Enable Your Drainage Design Toolbox to Tackle Gutter Spread and Inlet Capacity

Excel spreadsheets, hand calculations, or simple calculator utilities have long been trusted tools used by engineers to forecast road inundation due to runoff and how well storm inlets will work. But are they the most effective tools available? Even more, flow paths can be complex and difficult to accurately forecast with manual tools or calculations.

With the right technology, we can not only simplify the workflow, but also improve the accuracy of drainage designs for a better understanding of what really happens to stormwater systems when it rains.

 

Gutter spread and inlet capacity – what’s the issue?

Two issues that have been especially tricky when designing drainage systems are forecasting gutter spread and inlet capacity. During rainfall, gutters convey flow along streets to storm inlets, which serve the purpose of capturing flow to prevent road inundation. When an inlet reaches capacity, however, it can result in water backing up not only beyond the gutters but across the roadway, making for unsafe driving conditions.

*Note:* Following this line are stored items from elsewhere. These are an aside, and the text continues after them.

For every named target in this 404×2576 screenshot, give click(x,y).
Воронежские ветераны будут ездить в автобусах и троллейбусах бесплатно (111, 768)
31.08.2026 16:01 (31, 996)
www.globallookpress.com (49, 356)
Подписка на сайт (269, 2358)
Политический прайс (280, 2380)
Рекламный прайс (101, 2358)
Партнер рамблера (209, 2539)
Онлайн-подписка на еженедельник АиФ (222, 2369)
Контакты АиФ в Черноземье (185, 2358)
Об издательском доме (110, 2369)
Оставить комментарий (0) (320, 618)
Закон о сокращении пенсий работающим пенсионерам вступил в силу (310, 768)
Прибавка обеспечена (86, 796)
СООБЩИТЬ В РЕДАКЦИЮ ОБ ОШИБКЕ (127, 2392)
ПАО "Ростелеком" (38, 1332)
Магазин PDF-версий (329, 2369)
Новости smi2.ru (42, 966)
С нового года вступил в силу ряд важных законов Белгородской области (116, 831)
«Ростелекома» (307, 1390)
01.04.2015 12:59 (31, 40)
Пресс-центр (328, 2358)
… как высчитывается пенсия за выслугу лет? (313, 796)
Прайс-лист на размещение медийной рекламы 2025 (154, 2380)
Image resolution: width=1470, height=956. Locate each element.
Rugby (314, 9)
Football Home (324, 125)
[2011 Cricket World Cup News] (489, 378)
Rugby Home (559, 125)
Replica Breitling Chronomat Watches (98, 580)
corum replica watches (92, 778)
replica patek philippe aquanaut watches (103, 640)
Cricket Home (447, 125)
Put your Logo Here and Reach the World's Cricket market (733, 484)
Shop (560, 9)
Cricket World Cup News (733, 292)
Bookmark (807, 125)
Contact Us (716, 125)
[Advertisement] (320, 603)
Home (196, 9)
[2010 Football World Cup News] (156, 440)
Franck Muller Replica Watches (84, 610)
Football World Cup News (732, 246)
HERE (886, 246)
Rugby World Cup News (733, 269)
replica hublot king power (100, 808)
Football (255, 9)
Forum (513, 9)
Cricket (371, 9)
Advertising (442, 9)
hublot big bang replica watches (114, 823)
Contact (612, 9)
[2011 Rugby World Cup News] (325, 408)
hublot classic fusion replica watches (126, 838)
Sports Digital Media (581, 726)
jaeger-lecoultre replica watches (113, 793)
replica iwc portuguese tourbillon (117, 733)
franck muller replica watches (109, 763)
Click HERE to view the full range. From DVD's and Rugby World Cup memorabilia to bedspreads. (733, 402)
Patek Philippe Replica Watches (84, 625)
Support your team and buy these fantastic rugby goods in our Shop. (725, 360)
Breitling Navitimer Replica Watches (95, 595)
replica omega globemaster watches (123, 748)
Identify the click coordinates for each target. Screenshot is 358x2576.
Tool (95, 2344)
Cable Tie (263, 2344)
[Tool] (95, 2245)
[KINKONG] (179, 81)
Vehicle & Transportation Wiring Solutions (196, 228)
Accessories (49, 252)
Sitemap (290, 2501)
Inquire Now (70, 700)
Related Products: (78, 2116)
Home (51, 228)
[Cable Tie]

Effectively designing for gutter and roadway spread is an important factor to consider. As runoff is collected in gutters and conveyed to inlets, road inundation needs to be minimized to reduce risks associated with water in traffic lanes or pedestrian walkways.

Assessing what really happens when it rains

One procedure to follow for accurately designing inlet capacity and gutter spread is to leverage HEC22 methodology to determine an expected inlet capacity and forecast on how well a gutter will convey flow while minimizing spread into roadways.

HEC22 inlet types include: Grate, Curb-Opening Inlet, Combination Inlet, Slotted Drain Inlet. Selecting an inlet type and assessing grate length, width, curb length, height, depression, and clogging % can provide a clearer insight into inlet performance.

Source: http://www.plainwater.com/water/hec-22-pavement-drainage/

Appropriate use of these inlets can be evaluated for their cost-effectiveness as well as their ability to successfully capture approaching flow before reaching capacity.

Additionally, existing plan data or dynamic analysis can help determine gutter flow and how well stormwater will be conveyed into inlets, as well as what point water spread into roadways becomes a risk.

Manual tools or spreadsheets may provide an educated guess into these factors but lack the agility and power to quickly evaluate multiple design options, their cost-effectiveness, performance, and ability to meet regulatory requirements.

Conversely, by evolving your design toolbox to include advanced technology solutions, this job not only becomes easier and faster but also minimizes the risk of human error. As such, engineers can have a higher level of confidence in their designs and can adopt techniques for a more resilient stormwater drainage design.